--- Start SELECTION ---

“Despite mans ability to generate information he is limited in his ability to link the information he generates to the information he needs in his daily conflicts. his strivings and aspirations, his welfare and, in a very direct way, his humanity. Indeed, if he were to bridge the gap between the generation and utilization of information, the horizon would be more promising in terms of his ability to reduce injustice and to provide a medium for constructive human development and enterprise.”
Anthony Debons 1974
Introduction
Scientific activity generates and uses a massive volume of many kinds of digital information: raw data, analyzed data, simulations, notes, letters, reports as well as the more traditional published journal articles. Through the World Wide Web and URLs, scientific information has become a rich web of connected digital information. However, as McGrath, Futrelle, and Plante (1999: 2) point out ‘there remains a significant and lasting challenge for humans to exploit this richness, to discover, access, and understand the knowledge that may reside or be created from digital resources.’ This essay examines advances in digital technology that might enable scientists to overcome some of these challenges and provide the ‘Linked Open Science’ (LOS) called for by Kauppinen and Mira de Espindola (2011) that is needed to tackle some of the greatest problems of our time.

--- End SELECTION ---
--- Start EXTRACTED INFORMATION ---

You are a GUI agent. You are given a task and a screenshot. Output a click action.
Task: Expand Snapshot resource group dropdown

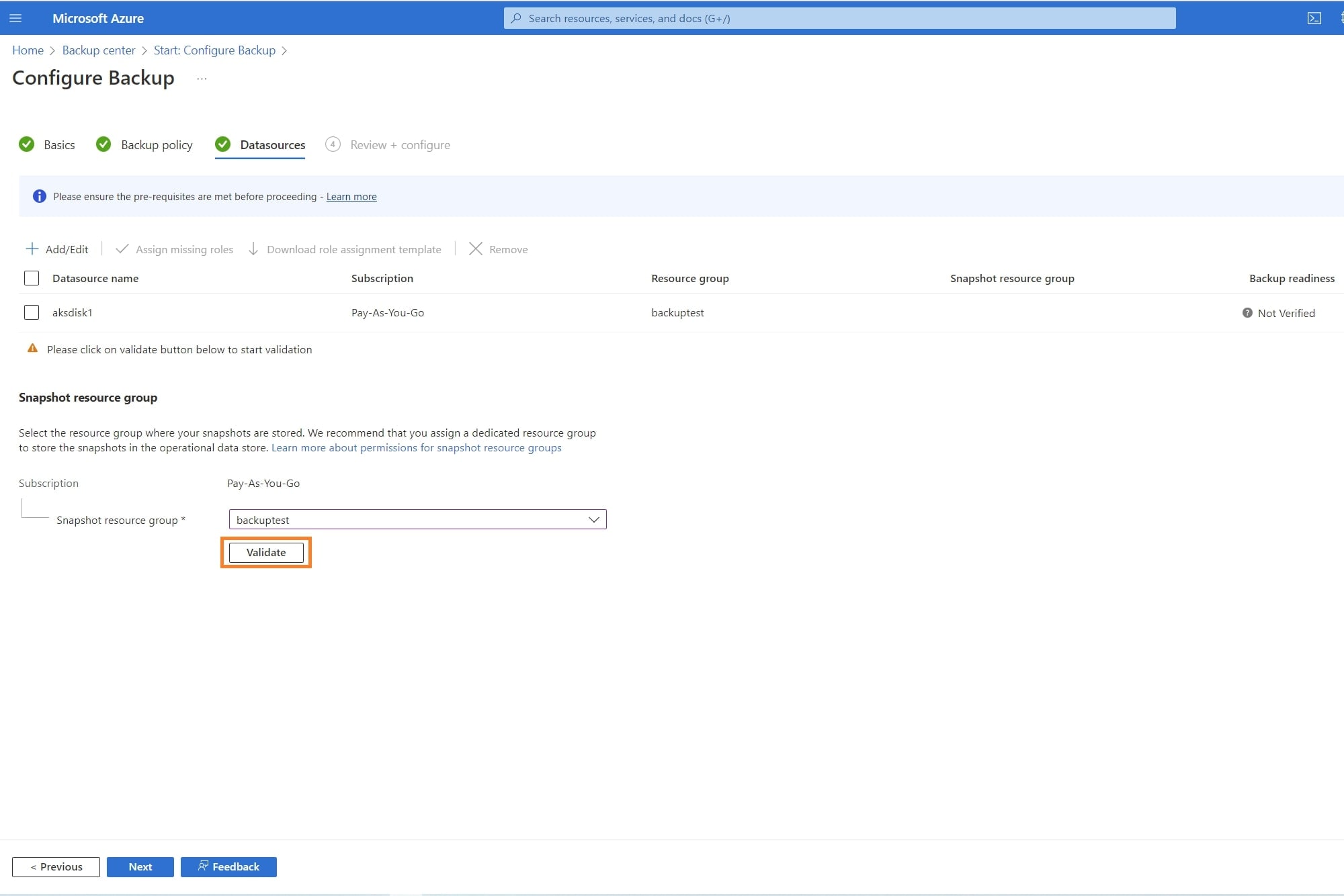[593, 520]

--- End EXTRACTED INFORMATION ---
--- Start EXTRACTED INFORMATION ---

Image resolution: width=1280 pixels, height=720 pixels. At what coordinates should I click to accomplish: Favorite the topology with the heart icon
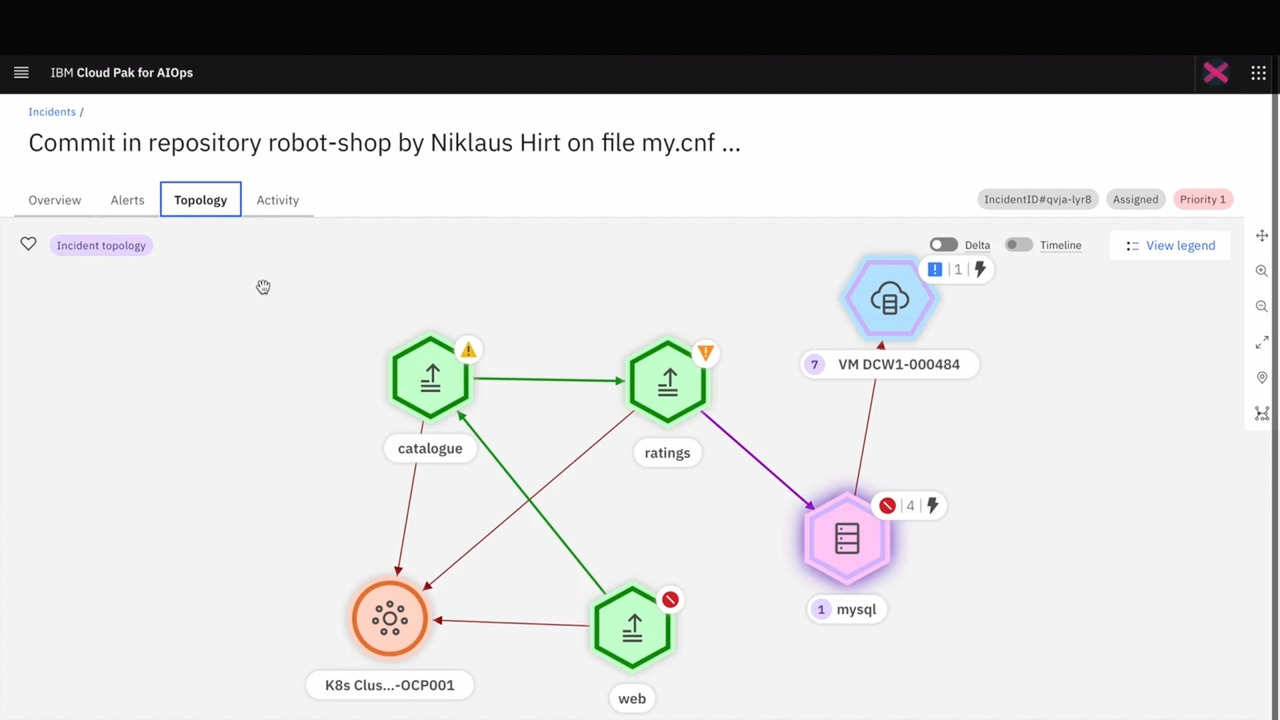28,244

--- End EXTRACTED INFORMATION ---
--- Start EXTRACTED INFORMATION ---

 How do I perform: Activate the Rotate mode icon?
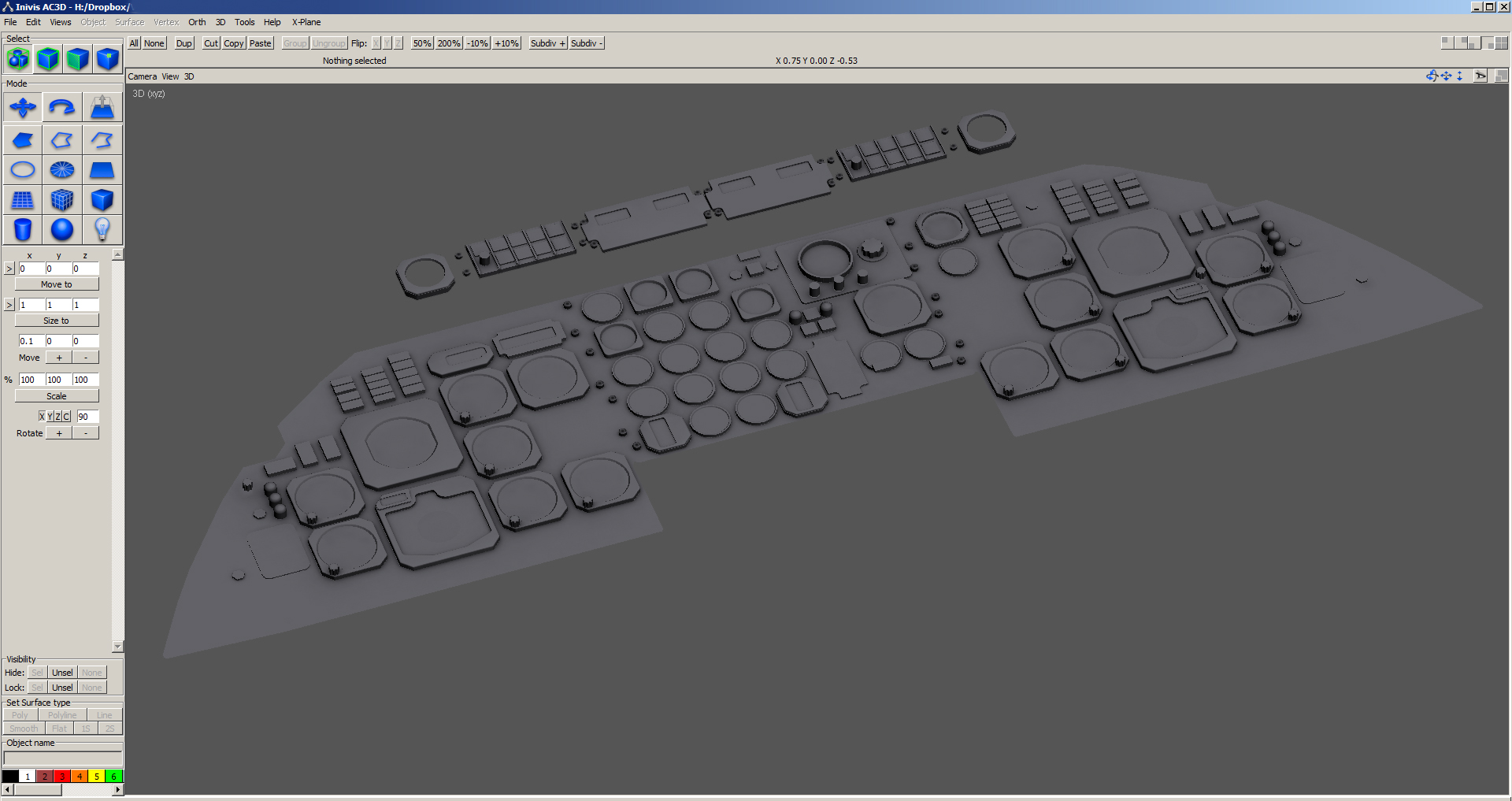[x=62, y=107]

--- End EXTRACTED INFORMATION ---

STATED PROBLEM A
Answer these questions from the essay on linking scientific information:
(i) To whom is the opening quotation attributed, and in what year?
(ii) Through what did scientific information become a rich web of connected digital information?
(iii) Who called for the "Linked Open Science" that the essay mentions, and in what year?
STATED PROBLEM B
Please write out the essay on linking scientific information word for word from "Anthony Debons 1974" to "of our time.".
STATED PROBLEM C
Carry on the essay on linking scientific information from the point where it stops.

RESPONSE A
(i) Anthony Debons, 1974
(ii) The World Wide Web and URLs
(iii) Kauppinen and Mira de Espindola, 2011

RESPONSE B
Anthony Debons 1974
Introduction
Scientific activity generates and uses a massive volume of many kinds of digital information: raw data, analyzed data, simulations, notes, letters, reports as well as the more traditional published journal articles. Through the World Wide Web and URLs, scientific information has become a rich web of connected digital information. However, as McGrath, Futrelle, and Plante (1999: 2) point out ‘there remains a significant and lasting challenge for humans to exploit this richness, to discover, access, and understand the knowledge that may reside or be created from digital resources.’ This essay examines advances in digital technology that might enable scientists to overcome some of these challenges and provide the ‘Linked Open Science’ (LOS) called for by Kauppinen and Mira de Espindola (2011) that is needed to tackle some of the greatest problems of our time.

RESPONSE C
Using the internet to publish information in accessible ways: the semantic web
Linked Open Science (LOS) an approach that ‘interconnects scientific assets to enable transparent, reproducible and transdisciplinary research.’ (Kauppinen:2011) Can only be achieved through publishing data using semantic web technology. But what is the semantic web? The original concept was first introduced by the web's inventor Tim Berners-Lee in the nineteen-nineties. Since then it has attracted a lot of excited attention and some outlandish promises have been made for it. Semantic web technologies, we are told, will provide computers with the ability to perform abstract cognitive processes previously the preserve of human beings. The literature doesn't shy from referring to computers that can 'understand' and 'reason' (Byrne&Goddard 2010) 'manipulate meaningfully', 'choose', 'infer' and 'comprehend' (Berners-Lee et al 2001). In addition to the hype, the sheer number of different approaches to the semantic web also muddies the water. Each new application developed emphasises a different feature of the technology so there are allot of competing definitions. Wikipedia's entry on the semantic web had no less than
1,701 edits at time of writing. In order to avoid vacuous hyperbole and cut a channel through the multitude of competing versions this essay will focus on what is perhaps one of the most conservative and hence realisable definitions of the semantic web, that of the World Wide Web Consortium (W3C), the international web standards committee founded in 1994 by Berners-Lee.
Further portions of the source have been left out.